Minnesota Viking rookie wide receiver Randy Moss is the subject of the second segment. Bryant Gumbel, who usually serves as the show’s host, interviews Moss and gets the controversial youngster to open up. He talks about the racism he was subjected to in high school in West Virginia and his attack on a fellow student at a bowling alley that landed him in jail. Witnesses said Moss kicked his victim in the head one to four times.

Viking teammate Cris Carter has taken Moss under his wing and tells Gumbel he can only hope Moss is able stay out of trouble.

The show’s last segment is “Baseball’s Orphans,” and it is about major league players before 1947, who get no pensions. Jim Lampley is the reporter.

The Madden segment, of course, has plenty of Madden quips. On why he retired from coaching: “I retired to spend more time with my family, take a sabbatical, travel. But I found spending time with your family is overrated. My kids didn’t want to play with me, they got friends, stuff to do. Same with my wife. I was home, just me and the dog, Boss.”
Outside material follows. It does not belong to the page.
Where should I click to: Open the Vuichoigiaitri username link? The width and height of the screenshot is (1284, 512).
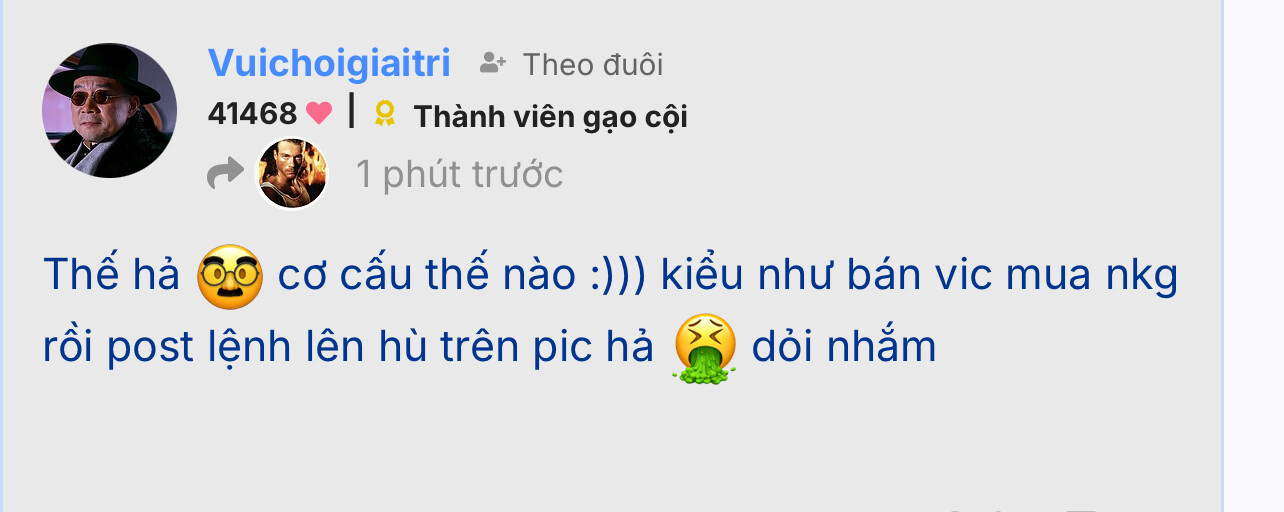click(x=329, y=63)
Madden also talks about why he doesn’t fly. It’s not that he’s afraid to fly, it’s that he’s claustrophobic. “I am not claustrophobic if I can control it,” he says. “I am claustrophobic when I can’t control it. People say, ‘How can you be claustrophobic on an airplane and not a bus?’ Because when you are up there 30,000 feet and you want to get out, the first step is a big one.”